EXERCISE DIRECTIONS: From the data below, copy each line that includes the word "computer".
##### DATA UNDER STUDY
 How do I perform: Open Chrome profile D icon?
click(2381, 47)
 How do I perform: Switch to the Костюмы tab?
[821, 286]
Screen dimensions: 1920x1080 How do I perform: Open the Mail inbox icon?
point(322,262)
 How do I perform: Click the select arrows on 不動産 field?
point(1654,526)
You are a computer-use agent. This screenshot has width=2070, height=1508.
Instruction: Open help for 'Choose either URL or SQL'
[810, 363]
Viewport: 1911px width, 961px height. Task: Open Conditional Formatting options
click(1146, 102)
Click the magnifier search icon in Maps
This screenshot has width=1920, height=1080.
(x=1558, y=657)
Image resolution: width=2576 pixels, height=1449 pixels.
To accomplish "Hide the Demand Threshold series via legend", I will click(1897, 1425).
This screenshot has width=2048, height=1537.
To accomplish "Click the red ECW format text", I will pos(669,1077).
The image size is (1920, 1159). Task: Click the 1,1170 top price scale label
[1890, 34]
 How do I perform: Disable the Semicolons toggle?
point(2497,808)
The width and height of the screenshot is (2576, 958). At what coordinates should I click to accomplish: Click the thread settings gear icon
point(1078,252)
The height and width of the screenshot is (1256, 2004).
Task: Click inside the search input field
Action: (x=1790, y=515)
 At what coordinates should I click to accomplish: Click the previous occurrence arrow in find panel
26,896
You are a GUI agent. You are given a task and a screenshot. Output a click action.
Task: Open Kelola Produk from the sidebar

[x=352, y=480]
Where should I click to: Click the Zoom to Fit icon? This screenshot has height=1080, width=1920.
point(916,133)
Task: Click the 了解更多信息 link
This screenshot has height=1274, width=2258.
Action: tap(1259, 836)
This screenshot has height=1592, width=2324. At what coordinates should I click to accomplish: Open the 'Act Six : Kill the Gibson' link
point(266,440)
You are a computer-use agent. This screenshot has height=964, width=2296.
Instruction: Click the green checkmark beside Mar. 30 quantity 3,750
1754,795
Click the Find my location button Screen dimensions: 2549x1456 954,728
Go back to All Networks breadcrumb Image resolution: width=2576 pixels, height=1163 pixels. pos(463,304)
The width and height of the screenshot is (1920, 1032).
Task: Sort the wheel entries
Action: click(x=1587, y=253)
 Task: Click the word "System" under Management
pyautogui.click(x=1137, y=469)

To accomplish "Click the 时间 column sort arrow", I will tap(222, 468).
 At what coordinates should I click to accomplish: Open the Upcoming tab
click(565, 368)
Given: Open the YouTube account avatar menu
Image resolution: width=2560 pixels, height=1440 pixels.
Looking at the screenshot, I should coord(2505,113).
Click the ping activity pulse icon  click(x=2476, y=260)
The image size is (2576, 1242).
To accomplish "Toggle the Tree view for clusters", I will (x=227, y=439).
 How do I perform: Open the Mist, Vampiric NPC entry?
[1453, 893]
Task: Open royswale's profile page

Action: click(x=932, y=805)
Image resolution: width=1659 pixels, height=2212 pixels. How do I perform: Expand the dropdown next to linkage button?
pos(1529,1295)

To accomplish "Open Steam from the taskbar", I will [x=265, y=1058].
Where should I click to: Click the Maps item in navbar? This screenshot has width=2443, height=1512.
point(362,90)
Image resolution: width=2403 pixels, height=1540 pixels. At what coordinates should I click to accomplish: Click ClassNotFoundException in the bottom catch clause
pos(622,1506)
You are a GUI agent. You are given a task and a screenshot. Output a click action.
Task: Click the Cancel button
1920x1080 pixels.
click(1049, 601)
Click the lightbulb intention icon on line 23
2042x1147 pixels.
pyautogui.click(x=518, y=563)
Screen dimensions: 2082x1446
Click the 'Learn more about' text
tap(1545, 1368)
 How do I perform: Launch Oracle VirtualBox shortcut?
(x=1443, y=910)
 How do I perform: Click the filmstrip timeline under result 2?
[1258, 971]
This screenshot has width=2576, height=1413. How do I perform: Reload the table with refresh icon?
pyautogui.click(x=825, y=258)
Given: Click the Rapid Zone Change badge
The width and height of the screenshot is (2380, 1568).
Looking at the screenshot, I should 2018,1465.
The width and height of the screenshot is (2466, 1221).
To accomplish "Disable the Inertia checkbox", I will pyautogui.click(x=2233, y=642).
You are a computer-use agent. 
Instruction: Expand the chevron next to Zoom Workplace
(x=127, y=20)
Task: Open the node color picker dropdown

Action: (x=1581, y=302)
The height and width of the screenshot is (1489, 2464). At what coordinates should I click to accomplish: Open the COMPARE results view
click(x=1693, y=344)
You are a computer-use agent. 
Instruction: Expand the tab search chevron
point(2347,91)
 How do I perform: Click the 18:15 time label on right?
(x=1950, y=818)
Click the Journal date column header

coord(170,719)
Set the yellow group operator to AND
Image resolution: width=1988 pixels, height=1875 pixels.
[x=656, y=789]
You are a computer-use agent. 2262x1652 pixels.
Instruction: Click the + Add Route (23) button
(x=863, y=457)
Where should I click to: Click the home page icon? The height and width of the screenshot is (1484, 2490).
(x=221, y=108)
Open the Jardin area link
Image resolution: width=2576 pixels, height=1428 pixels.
##########
SOLUTION:
You are a computer-use agent. This screenshot has width=2070, height=1508.
You are a computer-use agent. This screenshot has height=964, width=2296.
You are a computer-use agent. 
You are a computer-use agent. 
You are a computer-use agent. 2262x1652 pixels.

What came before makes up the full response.